* [GIVEN INFORMATION]
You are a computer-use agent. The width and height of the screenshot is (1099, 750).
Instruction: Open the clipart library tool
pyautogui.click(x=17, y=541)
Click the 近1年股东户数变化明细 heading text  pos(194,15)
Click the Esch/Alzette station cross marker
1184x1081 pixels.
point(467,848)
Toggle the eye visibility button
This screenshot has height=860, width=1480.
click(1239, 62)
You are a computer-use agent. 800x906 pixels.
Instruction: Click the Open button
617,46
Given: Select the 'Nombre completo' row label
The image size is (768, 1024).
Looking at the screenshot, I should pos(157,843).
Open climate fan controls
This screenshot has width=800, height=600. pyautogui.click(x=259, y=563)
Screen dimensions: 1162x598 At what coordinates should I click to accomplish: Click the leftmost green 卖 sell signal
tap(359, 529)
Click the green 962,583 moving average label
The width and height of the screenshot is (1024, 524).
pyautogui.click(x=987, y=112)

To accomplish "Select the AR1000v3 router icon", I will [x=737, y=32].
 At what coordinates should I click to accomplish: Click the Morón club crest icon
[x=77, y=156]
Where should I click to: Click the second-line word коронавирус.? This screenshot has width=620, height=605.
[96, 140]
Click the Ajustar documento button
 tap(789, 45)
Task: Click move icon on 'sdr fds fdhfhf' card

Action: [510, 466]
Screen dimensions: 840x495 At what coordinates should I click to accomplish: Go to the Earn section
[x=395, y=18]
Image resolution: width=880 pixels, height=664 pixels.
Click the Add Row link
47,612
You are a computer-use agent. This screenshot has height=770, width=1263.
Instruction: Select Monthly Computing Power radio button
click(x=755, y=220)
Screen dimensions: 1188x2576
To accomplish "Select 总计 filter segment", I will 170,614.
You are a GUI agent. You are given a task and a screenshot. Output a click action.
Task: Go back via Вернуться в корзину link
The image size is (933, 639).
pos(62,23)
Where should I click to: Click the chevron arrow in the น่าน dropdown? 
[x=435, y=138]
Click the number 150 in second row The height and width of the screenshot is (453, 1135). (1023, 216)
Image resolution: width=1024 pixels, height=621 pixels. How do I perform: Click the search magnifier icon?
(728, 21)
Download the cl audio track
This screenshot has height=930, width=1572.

* [EXERCISE GOAL]
Using the records above, please retype only the run of lines from the line holding "Download the cl audio track" through the last line, both ends included.

* [EXERCISE RESULT]
Download the cl audio track
This screenshot has height=930, width=1572.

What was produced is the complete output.